Le port joue un rôle essentiel

Dans cette chaîne logistique et ces corridors de transport, le port joue un rôle essentiel. « Il est devenu impératif de développer nos capacités pour répondre à la demande », a souligné Hien Sié, directeur général du Port autonome d’Abidjan. Pour se faire, le port ivoirien a lancé un appel d’offres dans un second terminal à conteneurs. « Nous devons nous hisser à la hauteur du défi logistique à relever », a continué le directeur général du PAA. Ce nouvel outil, dont l’adjudicataire doit être connu dans les prochains mois, disposera de trois postes à quai avec un tirant d’eau de 16 m pour y recevoir les navires de dernière génération. Avec ce nouveau terminal, le port estime pouvoir atteindre un trafic de 2,5 MEVP en 2020 pour un trafic global de 25 Mt dès 2015. Pour cela, Hien Sié pose des conditions. Au-delà du développement de l’infrastructure portuaire, il est nécessaire de professionnaliser les acteurs du secteur des transports routiers, de renouveler le parc des camions et de réduire les pratiques anormales.

L’efficacité des corridors de transport passe par ces différents points mais doit aussi intégrer les frais de manutention portuaire et l’infrastructure informatique. « Les coûts et délais de transport sont hors de toute proportion par rapport à ce que les importateurs, les exportateurs et les consommateurs burkinabés reçoivent comme services, a souligné Yan Alix. Les corridors souffrent d’une corruption endémique, de la cartellisation du secteur des transports routiers, des lourdeurs administratives régulières et d’aucune intégration réelle des services inter-frontières dans la Cedeao et des mentalités très “conservatrices” dans quasiment tous les corps de métiers de la chaîne de transport », a continué le délégué général de la Fondation Sefacil. Un constat que le directeur général du Conseil burkinabé des chargeurs a nuancé. « Les comportements commencent à changer. » Si des efforts émergent, dans les ports maritimes, la situation du coût du passage reste élevé. Outre les frais de manutention, ceux du groupage et dégroupage sont aussi élevés, sans parler des nombreuses facturations pour des prestations identiques de la douane lors d’opérations de dégroupage, a noté dans sa liste sur les entraves au commerce de Sérigne Thiam Diop, secrétaire général de l’UCCA.

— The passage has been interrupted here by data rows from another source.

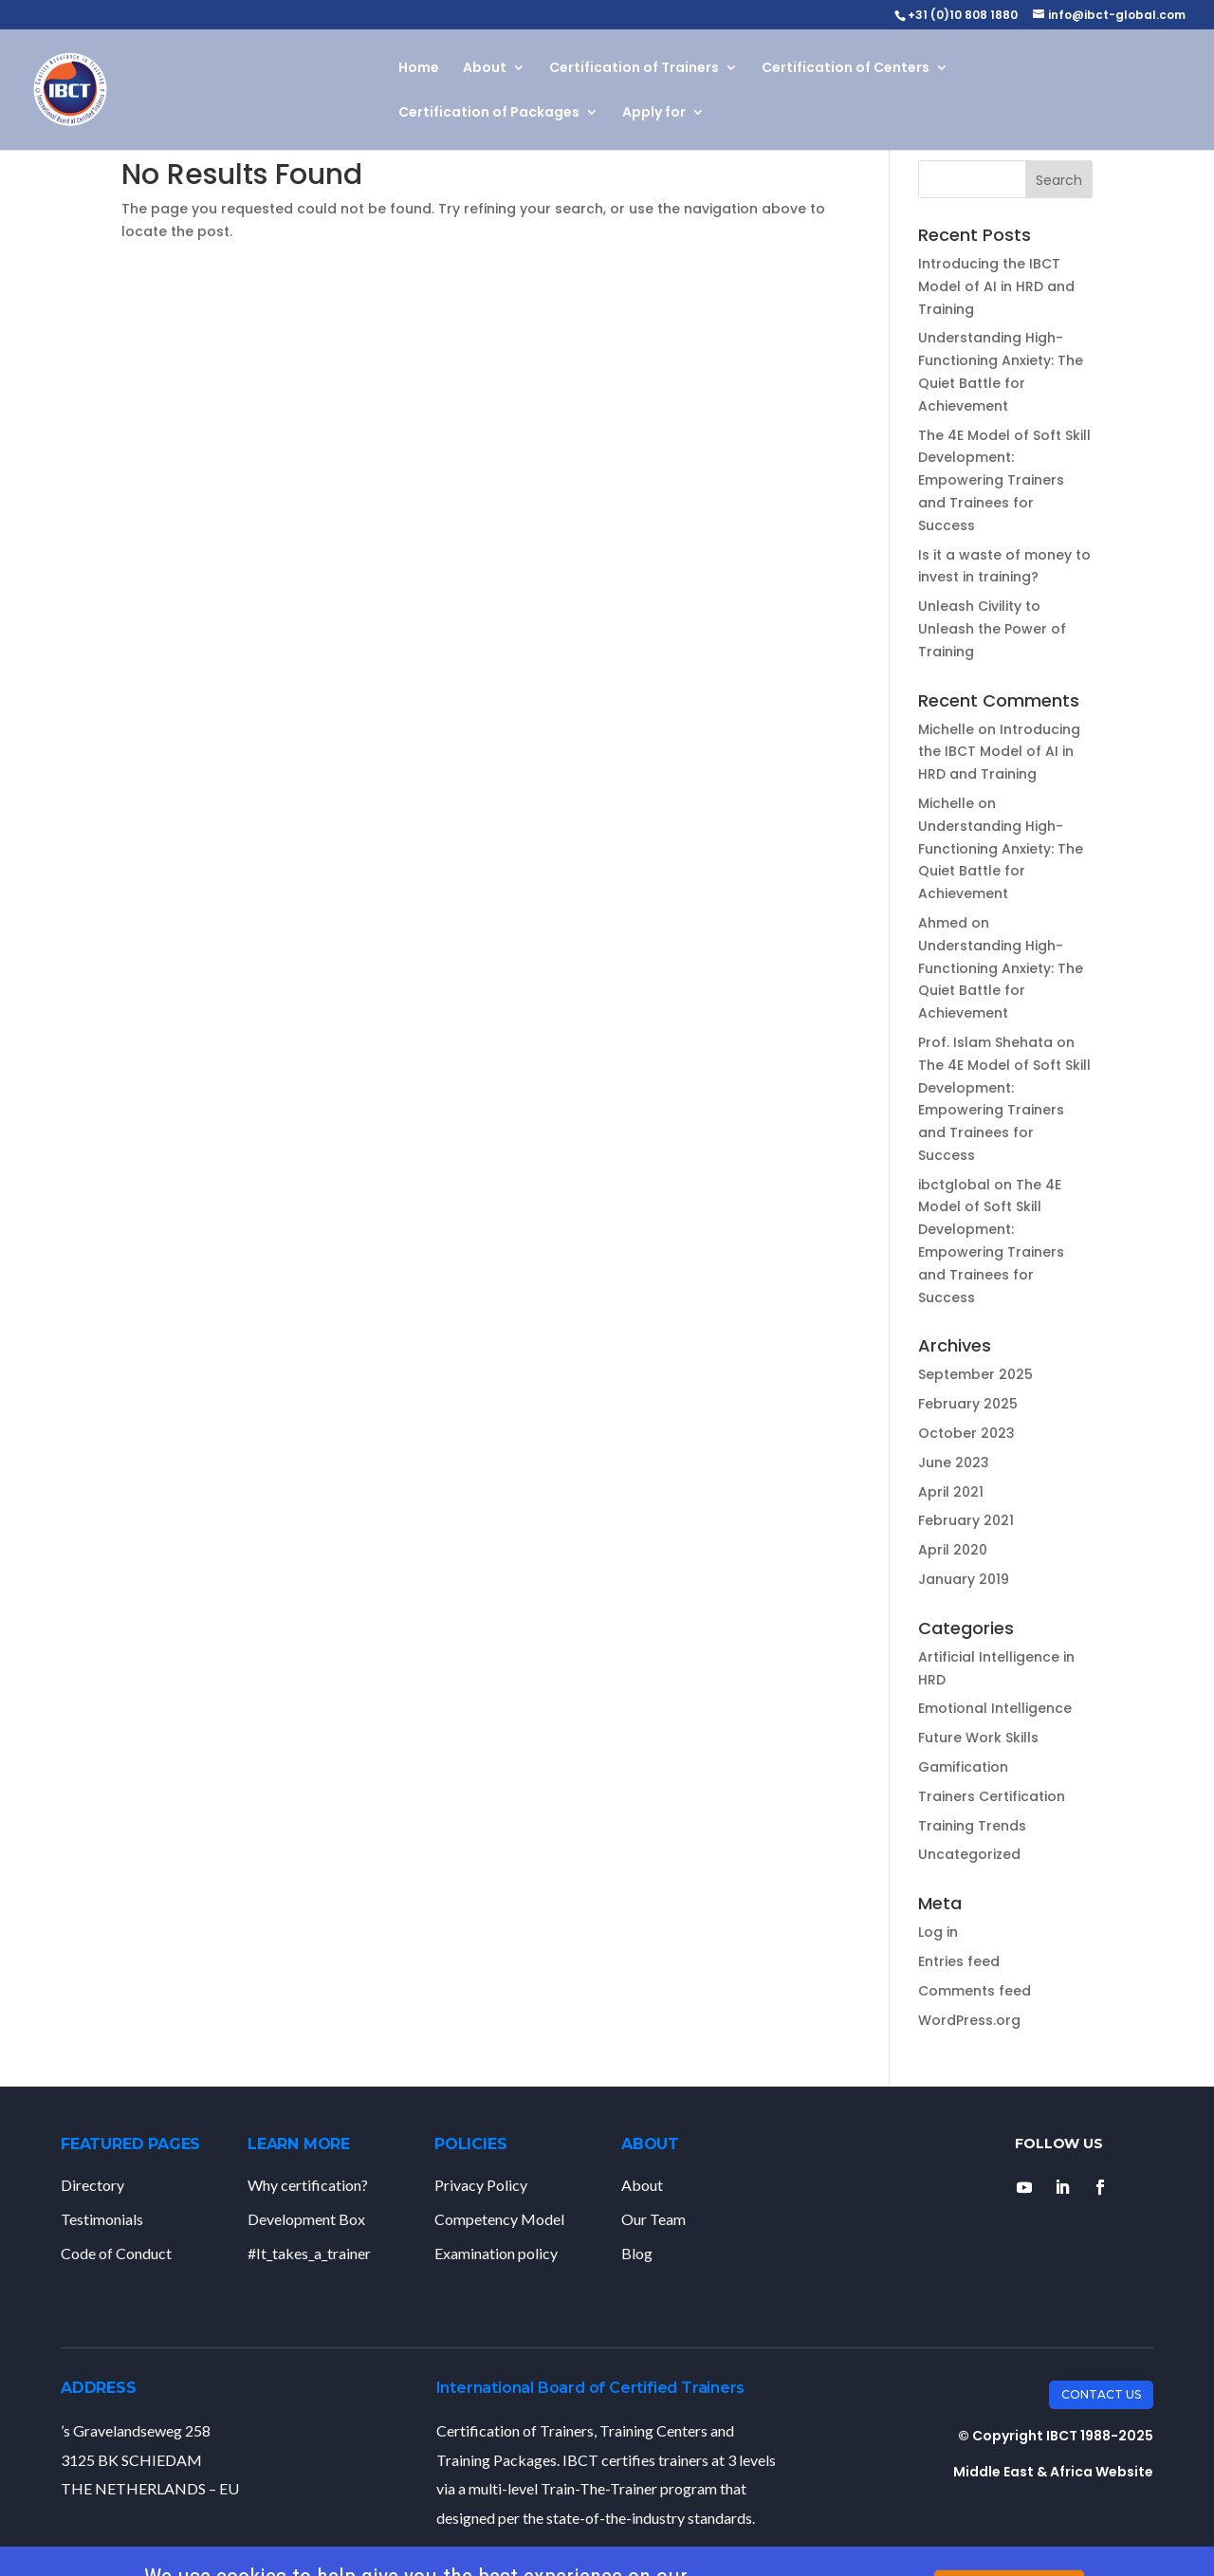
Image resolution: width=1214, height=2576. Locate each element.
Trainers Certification (991, 1796)
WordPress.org (969, 2020)
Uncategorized (969, 1854)
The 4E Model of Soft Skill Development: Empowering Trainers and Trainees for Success (1004, 480)
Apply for (654, 113)
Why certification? (308, 2185)
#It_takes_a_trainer (309, 2253)
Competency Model (499, 2219)
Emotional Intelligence (995, 1708)
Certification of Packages (488, 113)
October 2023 (966, 1433)
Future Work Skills (978, 1737)
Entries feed (959, 1961)
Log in (938, 1932)
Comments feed (974, 1990)
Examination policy (496, 2253)
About (484, 69)
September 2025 (975, 1374)
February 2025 (968, 1403)
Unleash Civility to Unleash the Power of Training (992, 629)
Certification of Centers (845, 69)
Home (418, 69)
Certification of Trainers (634, 69)
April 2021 (951, 1491)
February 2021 (966, 1520)
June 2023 (953, 1462)
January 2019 (963, 1579)
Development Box (306, 2219)
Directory (92, 2185)
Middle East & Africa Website (1053, 2471)
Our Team (653, 2219)
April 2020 (952, 1549)
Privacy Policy (480, 2185)
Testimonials (102, 2219)
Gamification (963, 1766)
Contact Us (1101, 2394)
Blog (637, 2253)
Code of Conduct (116, 2253)
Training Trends (972, 1825)
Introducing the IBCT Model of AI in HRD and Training (996, 286)
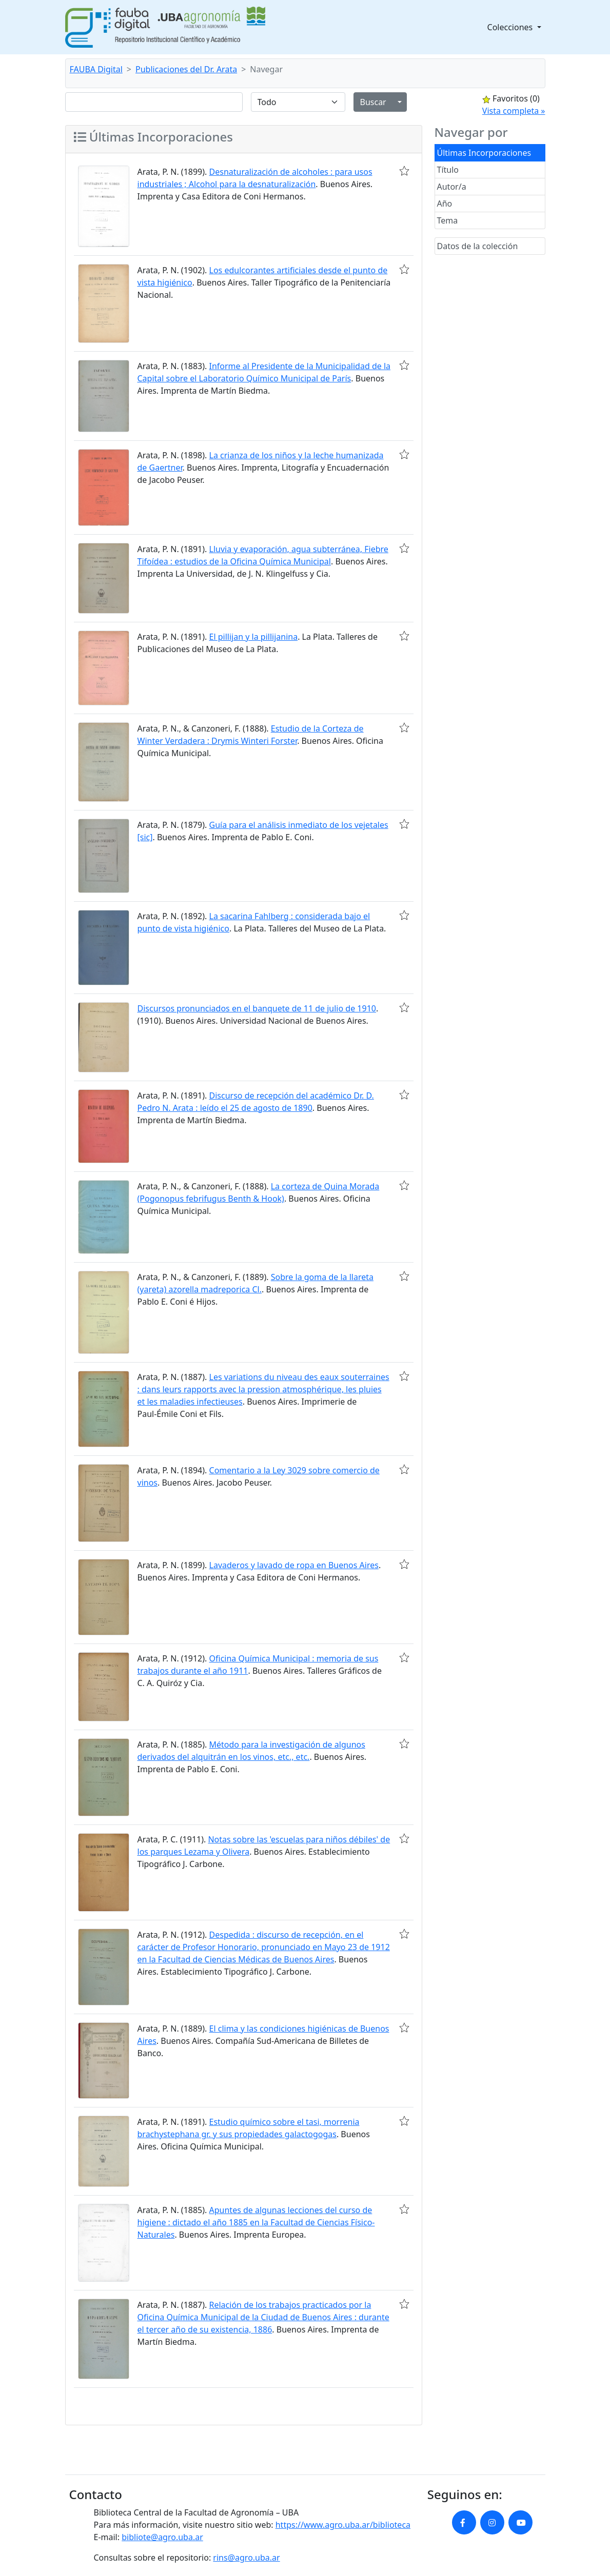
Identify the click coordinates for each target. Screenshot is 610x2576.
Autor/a (451, 186)
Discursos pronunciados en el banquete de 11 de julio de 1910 (256, 1008)
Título (448, 169)
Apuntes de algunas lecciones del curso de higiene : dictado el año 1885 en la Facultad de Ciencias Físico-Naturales (256, 2222)
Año (444, 203)
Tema (447, 220)
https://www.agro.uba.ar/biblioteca (343, 2524)
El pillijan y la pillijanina (253, 636)
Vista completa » (513, 110)
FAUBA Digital (96, 69)
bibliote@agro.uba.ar (162, 2537)
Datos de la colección (477, 246)
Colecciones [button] (511, 27)
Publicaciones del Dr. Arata (186, 69)
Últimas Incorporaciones (484, 152)
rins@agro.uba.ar (246, 2557)
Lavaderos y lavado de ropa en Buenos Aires (294, 1565)
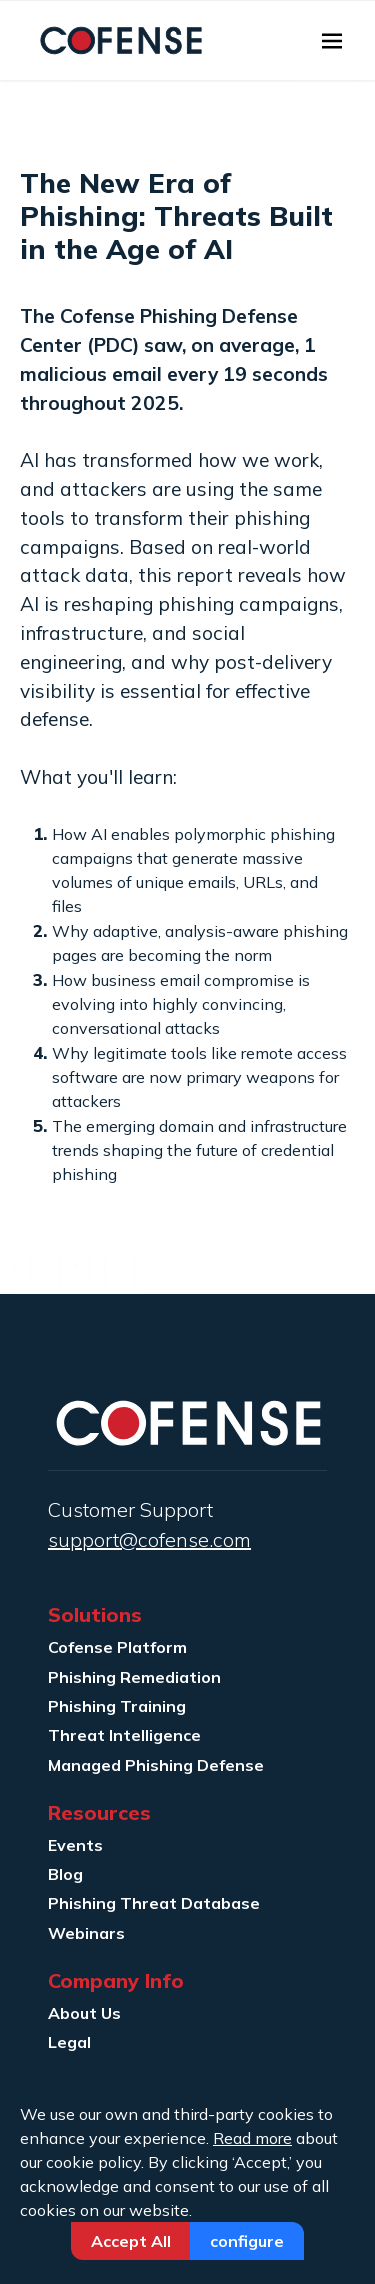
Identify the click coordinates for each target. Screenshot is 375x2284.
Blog (65, 1874)
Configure (247, 2241)
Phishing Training (117, 1706)
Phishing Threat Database (154, 1903)
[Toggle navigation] (332, 41)
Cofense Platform (117, 1647)
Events (75, 1845)
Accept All (131, 2241)
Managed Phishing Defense (156, 1765)
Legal (69, 2042)
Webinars (86, 1933)
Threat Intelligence (124, 1735)
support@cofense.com (149, 1539)
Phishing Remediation (134, 1677)
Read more (252, 2138)
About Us (84, 2013)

Les guichets uniques portuaires

Pour lutter contre ces goulets d’étranglement du commerce et diminuer les coûts de transport, des évolutions se font jour sur le continent. Ainsi, dans certains ports et sur certains corridors apparaissent des guichets uniques. Marcel Alapini, représentant la Segub (société d’exploitation du guichet unique Bénin), est venu exposer la mise en place de ce système initié avec Soget. « L’objectif de ce guichet unique est d’améliorer la performance du corridor vers l’intérieur », a commencé Marcel Alapini. L’histoire de ce guichet a démarré en 1992 avec des tentatives infructueuses de mise en place de systèmes informatiques. « Tout a basculé en 2010 quand la présidence de la république a décidé de passer au mode concessif », explique Marcel Alapini. L’appel d’offres a été remporté par Soget et Bureau Veritas qui ont mis en place les outils nécessaires. « Au Bénin nous avons réussi la mise en place opérationnelle de ce guichet unique grâce à l’appui du politique. Le président n’a accepté d’inaugurer ce guichet qu’à la condition qu’il soit opérationnel et efficace. » Aujourd’hui, la Segub fonctionne. Une performance qui tient sur trois piliers: le concessionnaire doit avoir les droits exclusifs, le concédant doit être sûr de son choix et le bénéfice doit être immédiatement mesurable pour toutes les parties. Et pour prouver la réussite de ce projet, Marcel Alapini cite l’exemple d’un conteneur. Il lui faut quatre heures pour sortir du terminal avec les formalités douanières contre plusieurs jours auparavant.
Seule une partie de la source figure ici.